Чтобы ускорить дело, Степан не стал заниматься рисунком, развел краски и принялся сразу писать кистью. Все это было для него давно знакомо, и часа через два он легко справился с заданием.
— Видишь ли, — сказал мастер, откашливаясь. — Ты пишешь не по уставу. Это не икона, это что-то вроде картины. И притом, она написана скверно, ты торопился. Картины быстро не пишутся. Икону, куда ни шло, можно намалевать и за час, но придерживаясь устава. Вот ты говоришь, что работал у кого-то в мастерской, а самого простого и главного в деле иконописи не знаешь...
Степан нехотя слушал рассуждения старика и мельком поглядывал на склоненные головы работающих за столами. Он заметил странную вещь. Каждый мастер в иконе пишет какую-то отдельную деталь — лицо, торс, руки, одежду...
— Так что, уважаемый, мы тебя не можем взять, нам нужен иконописец, а не художник, — скрипучим голосом заключил старший мастер.
Он отошел от Степана, дав понять, что тот может убираться восвояси. «Не знаю главного, а он знает со своей спившейся рожей!» — ругался Степан, шагая по Садовой и обходя огромные лужи, оставшиеся после ночного дождя. А впрочем, ему на это не раз указывал и Ковалинский. Так что Степан не очень-то огорчился, что его сейчас выставили. Он все равно бы там работать не смог. Ну что это за дело — каждый день писать, например, одни руки? От этого легко можно сдуреть, не то что запить.

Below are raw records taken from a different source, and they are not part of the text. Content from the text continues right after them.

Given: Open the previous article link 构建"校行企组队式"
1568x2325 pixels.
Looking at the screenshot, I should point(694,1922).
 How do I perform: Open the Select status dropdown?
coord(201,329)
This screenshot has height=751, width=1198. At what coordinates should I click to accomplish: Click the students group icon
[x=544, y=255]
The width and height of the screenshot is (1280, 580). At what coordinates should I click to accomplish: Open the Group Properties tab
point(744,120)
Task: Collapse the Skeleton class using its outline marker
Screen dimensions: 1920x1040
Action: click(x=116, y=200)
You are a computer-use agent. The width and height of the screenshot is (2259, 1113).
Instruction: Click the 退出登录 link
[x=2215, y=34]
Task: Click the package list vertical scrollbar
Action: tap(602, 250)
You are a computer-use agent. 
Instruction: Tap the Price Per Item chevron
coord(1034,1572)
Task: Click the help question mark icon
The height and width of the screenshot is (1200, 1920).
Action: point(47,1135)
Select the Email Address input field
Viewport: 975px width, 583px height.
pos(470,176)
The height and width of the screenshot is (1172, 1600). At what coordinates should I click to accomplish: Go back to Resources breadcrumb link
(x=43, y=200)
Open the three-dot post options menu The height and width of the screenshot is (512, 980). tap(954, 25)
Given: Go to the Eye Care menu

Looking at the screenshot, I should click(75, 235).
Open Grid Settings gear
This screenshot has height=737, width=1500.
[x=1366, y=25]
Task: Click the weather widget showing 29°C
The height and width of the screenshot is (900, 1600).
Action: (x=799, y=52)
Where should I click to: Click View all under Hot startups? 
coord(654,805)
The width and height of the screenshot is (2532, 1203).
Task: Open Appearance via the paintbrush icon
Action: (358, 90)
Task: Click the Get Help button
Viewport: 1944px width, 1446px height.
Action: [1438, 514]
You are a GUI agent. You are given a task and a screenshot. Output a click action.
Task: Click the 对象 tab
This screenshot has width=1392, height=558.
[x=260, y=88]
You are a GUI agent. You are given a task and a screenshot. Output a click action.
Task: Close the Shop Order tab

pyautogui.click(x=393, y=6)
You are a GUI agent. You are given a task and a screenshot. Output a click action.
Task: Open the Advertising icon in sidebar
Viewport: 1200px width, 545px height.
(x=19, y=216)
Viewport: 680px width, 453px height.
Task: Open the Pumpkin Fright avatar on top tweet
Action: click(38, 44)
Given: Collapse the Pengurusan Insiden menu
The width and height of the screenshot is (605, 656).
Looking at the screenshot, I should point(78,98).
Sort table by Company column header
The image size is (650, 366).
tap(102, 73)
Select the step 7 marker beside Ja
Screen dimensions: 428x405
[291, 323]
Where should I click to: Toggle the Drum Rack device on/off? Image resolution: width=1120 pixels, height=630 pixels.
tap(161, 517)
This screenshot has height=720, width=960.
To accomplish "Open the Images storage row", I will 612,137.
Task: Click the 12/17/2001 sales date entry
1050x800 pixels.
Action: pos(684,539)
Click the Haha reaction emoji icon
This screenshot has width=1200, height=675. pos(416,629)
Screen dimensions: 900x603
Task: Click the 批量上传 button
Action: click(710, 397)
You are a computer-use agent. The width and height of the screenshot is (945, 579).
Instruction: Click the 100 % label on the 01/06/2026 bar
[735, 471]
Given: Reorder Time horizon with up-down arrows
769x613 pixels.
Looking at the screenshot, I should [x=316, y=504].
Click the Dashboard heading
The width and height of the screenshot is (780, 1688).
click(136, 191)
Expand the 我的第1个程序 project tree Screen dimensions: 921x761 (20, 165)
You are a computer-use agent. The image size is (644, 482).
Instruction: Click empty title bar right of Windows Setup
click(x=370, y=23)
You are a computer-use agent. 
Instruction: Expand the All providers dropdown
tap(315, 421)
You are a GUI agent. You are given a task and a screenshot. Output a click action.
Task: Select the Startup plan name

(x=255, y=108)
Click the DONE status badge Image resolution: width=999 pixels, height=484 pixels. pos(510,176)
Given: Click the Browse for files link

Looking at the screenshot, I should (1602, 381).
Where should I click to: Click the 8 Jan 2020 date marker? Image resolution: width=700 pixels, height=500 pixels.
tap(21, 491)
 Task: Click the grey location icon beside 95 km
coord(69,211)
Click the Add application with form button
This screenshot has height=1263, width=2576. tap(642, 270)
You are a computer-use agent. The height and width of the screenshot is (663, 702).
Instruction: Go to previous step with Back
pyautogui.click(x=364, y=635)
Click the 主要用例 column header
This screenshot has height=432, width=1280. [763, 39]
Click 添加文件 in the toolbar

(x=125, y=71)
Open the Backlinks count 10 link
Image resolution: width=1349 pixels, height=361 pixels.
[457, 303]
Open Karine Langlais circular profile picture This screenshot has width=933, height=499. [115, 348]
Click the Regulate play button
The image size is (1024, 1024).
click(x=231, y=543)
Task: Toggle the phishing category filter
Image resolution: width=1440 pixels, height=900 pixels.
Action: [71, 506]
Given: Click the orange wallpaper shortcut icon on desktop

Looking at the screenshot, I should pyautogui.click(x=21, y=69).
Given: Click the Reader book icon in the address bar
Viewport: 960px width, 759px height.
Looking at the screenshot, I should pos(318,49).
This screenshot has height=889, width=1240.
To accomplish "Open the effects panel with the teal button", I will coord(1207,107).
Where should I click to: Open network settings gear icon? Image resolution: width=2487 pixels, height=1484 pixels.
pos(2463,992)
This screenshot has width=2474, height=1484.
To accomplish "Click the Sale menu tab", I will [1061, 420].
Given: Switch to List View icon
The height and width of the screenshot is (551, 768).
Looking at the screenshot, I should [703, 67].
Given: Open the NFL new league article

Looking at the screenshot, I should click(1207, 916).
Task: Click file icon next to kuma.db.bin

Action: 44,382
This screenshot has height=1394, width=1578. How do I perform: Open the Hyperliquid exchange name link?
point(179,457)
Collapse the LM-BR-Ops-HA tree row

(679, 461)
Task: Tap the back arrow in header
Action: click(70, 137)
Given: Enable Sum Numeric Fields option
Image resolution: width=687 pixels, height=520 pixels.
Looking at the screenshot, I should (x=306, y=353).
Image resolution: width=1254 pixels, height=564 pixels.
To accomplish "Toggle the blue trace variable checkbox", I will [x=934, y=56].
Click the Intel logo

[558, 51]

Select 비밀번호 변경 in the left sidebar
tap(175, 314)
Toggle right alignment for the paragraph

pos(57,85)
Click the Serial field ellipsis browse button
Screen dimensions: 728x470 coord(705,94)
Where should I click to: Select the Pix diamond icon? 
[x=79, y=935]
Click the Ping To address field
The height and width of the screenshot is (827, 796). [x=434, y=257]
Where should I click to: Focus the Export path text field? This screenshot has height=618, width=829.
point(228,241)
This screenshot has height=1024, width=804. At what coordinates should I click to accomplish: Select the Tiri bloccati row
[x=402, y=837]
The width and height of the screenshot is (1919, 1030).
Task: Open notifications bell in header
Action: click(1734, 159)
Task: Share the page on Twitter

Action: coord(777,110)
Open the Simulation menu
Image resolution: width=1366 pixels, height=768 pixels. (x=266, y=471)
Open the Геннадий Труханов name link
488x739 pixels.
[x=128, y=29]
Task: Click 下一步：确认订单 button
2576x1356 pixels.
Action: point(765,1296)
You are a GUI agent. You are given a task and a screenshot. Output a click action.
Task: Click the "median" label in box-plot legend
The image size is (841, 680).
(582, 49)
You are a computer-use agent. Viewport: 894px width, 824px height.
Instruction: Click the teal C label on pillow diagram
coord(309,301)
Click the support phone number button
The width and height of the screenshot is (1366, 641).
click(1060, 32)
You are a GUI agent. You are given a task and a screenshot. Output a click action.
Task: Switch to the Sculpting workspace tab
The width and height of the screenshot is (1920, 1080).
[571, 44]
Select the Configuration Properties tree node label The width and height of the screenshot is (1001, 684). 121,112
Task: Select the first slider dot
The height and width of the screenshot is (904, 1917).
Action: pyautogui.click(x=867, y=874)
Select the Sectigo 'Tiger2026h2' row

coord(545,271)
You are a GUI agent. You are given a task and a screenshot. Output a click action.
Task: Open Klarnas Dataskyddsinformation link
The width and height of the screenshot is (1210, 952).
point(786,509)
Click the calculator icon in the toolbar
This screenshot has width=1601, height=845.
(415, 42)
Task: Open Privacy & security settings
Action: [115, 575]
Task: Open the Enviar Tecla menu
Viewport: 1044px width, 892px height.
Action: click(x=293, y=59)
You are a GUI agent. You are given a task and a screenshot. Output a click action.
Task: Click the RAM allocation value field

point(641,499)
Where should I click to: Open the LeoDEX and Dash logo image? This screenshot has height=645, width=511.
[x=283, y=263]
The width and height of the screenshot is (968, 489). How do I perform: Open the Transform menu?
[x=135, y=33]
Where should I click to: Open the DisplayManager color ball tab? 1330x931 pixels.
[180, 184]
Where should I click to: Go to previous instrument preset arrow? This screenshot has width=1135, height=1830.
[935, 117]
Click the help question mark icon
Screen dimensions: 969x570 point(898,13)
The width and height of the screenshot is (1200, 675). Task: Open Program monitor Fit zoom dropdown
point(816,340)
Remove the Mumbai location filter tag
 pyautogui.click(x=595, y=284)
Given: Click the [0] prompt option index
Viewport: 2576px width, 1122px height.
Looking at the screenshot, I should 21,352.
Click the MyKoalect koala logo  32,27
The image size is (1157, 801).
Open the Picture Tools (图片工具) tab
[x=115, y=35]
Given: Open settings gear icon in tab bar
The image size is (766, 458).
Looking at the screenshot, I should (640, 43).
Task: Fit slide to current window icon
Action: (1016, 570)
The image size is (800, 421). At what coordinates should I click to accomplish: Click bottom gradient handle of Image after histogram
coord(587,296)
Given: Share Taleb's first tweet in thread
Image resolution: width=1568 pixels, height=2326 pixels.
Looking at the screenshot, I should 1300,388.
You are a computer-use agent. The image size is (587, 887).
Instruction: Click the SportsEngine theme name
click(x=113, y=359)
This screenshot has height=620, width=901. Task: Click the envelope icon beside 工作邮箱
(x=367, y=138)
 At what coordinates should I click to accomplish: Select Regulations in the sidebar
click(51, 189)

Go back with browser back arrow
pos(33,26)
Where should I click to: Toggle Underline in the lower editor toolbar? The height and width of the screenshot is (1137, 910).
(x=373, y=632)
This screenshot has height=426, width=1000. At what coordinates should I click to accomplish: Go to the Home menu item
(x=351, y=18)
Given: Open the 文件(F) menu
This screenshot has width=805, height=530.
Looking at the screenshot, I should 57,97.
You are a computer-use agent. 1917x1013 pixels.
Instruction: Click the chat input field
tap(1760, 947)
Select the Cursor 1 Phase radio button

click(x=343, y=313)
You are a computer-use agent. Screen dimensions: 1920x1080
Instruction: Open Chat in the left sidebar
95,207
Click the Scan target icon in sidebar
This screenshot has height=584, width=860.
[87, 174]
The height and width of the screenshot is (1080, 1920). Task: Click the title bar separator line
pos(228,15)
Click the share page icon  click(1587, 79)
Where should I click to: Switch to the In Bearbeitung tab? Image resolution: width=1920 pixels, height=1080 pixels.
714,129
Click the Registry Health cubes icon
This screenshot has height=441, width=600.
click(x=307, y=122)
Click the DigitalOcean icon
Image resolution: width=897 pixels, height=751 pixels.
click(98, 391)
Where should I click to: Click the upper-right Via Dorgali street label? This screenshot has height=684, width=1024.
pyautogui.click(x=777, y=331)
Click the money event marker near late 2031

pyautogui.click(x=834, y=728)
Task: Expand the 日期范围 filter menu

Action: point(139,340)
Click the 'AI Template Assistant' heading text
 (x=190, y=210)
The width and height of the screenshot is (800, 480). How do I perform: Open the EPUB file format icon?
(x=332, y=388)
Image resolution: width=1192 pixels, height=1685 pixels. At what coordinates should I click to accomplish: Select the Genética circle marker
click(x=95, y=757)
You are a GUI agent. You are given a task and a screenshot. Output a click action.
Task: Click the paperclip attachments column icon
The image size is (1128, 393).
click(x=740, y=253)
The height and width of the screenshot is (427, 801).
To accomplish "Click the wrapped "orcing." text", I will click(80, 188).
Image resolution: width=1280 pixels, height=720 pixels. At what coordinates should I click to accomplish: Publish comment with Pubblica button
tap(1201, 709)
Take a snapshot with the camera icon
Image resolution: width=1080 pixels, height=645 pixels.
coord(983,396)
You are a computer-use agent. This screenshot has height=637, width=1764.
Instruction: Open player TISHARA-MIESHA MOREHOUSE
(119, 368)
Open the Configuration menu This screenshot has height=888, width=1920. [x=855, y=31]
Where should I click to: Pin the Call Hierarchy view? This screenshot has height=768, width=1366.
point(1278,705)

Как ни выбирал Степан, где посуше, ноги все же промочил, пока дошел до Хитровки. «Надобно их починить», — подумал о сапогах. Тем более, что в поисках работы ему теперь предстоит немало ходьбы. На Хитровке было много уличных сапожников, и починка обуви не оказалась сложным делом. Он подошел к одному из мастеров, сидящему на низеньком табурете под брезентовым навесом.